== Entries

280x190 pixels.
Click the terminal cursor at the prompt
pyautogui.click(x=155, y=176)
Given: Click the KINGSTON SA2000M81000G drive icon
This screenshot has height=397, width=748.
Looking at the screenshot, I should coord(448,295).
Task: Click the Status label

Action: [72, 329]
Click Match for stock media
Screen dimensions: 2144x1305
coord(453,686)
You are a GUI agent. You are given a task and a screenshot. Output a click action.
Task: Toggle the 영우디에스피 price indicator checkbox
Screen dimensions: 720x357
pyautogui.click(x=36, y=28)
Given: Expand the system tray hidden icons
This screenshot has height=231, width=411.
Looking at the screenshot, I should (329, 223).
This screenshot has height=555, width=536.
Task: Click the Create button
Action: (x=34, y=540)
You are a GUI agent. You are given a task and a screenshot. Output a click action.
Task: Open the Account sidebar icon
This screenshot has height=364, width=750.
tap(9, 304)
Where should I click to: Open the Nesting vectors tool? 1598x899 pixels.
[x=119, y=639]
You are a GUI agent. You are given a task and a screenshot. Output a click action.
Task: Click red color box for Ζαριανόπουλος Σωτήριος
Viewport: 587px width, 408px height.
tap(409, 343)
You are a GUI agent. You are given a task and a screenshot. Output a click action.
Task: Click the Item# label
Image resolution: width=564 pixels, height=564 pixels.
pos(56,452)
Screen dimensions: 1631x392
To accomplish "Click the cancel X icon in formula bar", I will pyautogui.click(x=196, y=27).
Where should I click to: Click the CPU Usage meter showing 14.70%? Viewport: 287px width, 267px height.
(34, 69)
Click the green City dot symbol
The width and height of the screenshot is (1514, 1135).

====

Copy out every line of the records word for word.

### The result
280x190 pixels.
Click the terminal cursor at the prompt
pyautogui.click(x=155, y=176)
Given: Click the KINGSTON SA2000M81000G drive icon
This screenshot has height=397, width=748.
Looking at the screenshot, I should coord(448,295).
Task: Click the Status label

Action: [72, 329]
Click Match for stock media
Screen dimensions: 2144x1305
coord(453,686)
You are a GUI agent. You are given a task and a screenshot. Output a click action.
Task: Toggle the 영우디에스피 price indicator checkbox
Screen dimensions: 720x357
pyautogui.click(x=36, y=28)
Given: Expand the system tray hidden icons
This screenshot has height=231, width=411.
Looking at the screenshot, I should (329, 223).
This screenshot has height=555, width=536.
Task: Click the Create button
Action: (x=34, y=540)
You are a GUI agent. You are given a task and a screenshot. Output a click action.
Task: Open the Account sidebar icon
This screenshot has height=364, width=750.
tap(9, 304)
Where should I click to: Open the Nesting vectors tool? 1598x899 pixels.
[x=119, y=639]
You are a GUI agent. You are given a task and a screenshot. Output a click action.
Task: Click red color box for Ζαριανόπουλος Σωτήριος
Viewport: 587px width, 408px height.
tap(409, 343)
You are a GUI agent. You are given a task and a screenshot. Output a click action.
Task: Click the Item# label
Image resolution: width=564 pixels, height=564 pixels.
pos(56,452)
Screen dimensions: 1631x392
To accomplish "Click the cancel X icon in formula bar", I will pyautogui.click(x=196, y=27).
Where should I click to: Click the CPU Usage meter showing 14.70%? Viewport: 287px width, 267px height.
(34, 69)
Click the green City dot symbol
The width and height of the screenshot is (1514, 1135).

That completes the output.